* WRITTEN TASK:
Please rewrite the records below as a numbered list, leaving out any blank lines.

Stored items
-.-.-
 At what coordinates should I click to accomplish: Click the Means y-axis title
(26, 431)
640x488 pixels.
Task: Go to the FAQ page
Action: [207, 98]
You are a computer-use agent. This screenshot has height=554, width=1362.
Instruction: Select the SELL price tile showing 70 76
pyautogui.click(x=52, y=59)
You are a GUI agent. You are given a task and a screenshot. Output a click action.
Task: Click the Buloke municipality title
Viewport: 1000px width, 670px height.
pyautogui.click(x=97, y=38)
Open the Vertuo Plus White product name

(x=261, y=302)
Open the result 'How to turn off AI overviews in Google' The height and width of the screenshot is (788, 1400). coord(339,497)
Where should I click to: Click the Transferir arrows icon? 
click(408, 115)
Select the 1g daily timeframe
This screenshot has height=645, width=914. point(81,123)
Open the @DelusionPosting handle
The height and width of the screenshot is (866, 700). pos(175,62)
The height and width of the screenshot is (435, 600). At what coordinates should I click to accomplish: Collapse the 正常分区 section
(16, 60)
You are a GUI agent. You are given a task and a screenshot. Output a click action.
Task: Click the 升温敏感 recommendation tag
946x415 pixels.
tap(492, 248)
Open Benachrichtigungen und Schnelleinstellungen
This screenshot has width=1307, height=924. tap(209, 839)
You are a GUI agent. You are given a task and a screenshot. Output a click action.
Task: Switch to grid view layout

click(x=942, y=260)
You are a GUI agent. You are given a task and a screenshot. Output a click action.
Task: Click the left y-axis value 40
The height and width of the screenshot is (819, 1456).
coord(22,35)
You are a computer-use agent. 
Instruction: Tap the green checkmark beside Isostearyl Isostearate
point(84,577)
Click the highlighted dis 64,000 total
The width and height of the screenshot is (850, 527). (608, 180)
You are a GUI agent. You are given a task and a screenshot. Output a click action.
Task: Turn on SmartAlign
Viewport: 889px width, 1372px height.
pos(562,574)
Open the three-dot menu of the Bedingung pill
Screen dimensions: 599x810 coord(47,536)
-.-.-
* COMPLETED TASK:
1.  At what coordinates should I click to accomplish: Click the Means y-axis title
2. (26, 431)
3. 640x488 pixels.
4. Task: Go to the FAQ page
5. Action: [207, 98]
6. You are a computer-use agent. This screenshot has height=554, width=1362.
7. Instruction: Select the SELL price tile showing 70 76
8. pyautogui.click(x=52, y=59)
9. You are a GUI agent. You are given a task and a screenshot. Output a click action.
10. Task: Click the Buloke municipality title
11. Viewport: 1000px width, 670px height.
12. pyautogui.click(x=97, y=38)
13. Open the Vertuo Plus White product name
14. (x=261, y=302)
15. Open the result 'How to turn off AI overviews in Google' The height and width of the screenshot is (788, 1400). coord(339,497)
16. Where should I click to: Click the Transferir arrows icon? 
17. click(408, 115)
18. Select the 1g daily timeframe
19. This screenshot has height=645, width=914. point(81,123)
20. Open the @DelusionPosting handle
21. The height and width of the screenshot is (866, 700). pos(175,62)
22. The height and width of the screenshot is (435, 600). At what coordinates should I click to accomplish: Collapse the 正常分区 section
23. (16, 60)
24. You are a GUI agent. You are given a task and a screenshot. Output a click action.
25. Task: Click the 升温敏感 recommendation tag
26. 946x415 pixels.
27. tap(492, 248)
28. Open Benachrichtigungen und Schnelleinstellungen
29. This screenshot has width=1307, height=924. tap(209, 839)
30. You are a GUI agent. You are given a task and a screenshot. Output a click action.
31. Task: Switch to grid view layout
32. click(x=942, y=260)
33. You are a GUI agent. You are given a task and a screenshot. Output a click action.
34. Task: Click the left y-axis value 40
35. The height and width of the screenshot is (819, 1456).
36. coord(22,35)
37. You are a computer-use agent. 
38. Instruction: Tap the green checkmark beside Isostearyl Isostearate
39. point(84,577)
40. Click the highlighted dis 64,000 total
41. The width and height of the screenshot is (850, 527). (608, 180)
42. You are a GUI agent. You are given a task and a screenshot. Output a click action.
43. Task: Turn on SmartAlign
44. Viewport: 889px width, 1372px height.
45. pos(562,574)
46. Open the three-dot menu of the Bedingung pill
47. Screen dimensions: 599x810 coord(47,536)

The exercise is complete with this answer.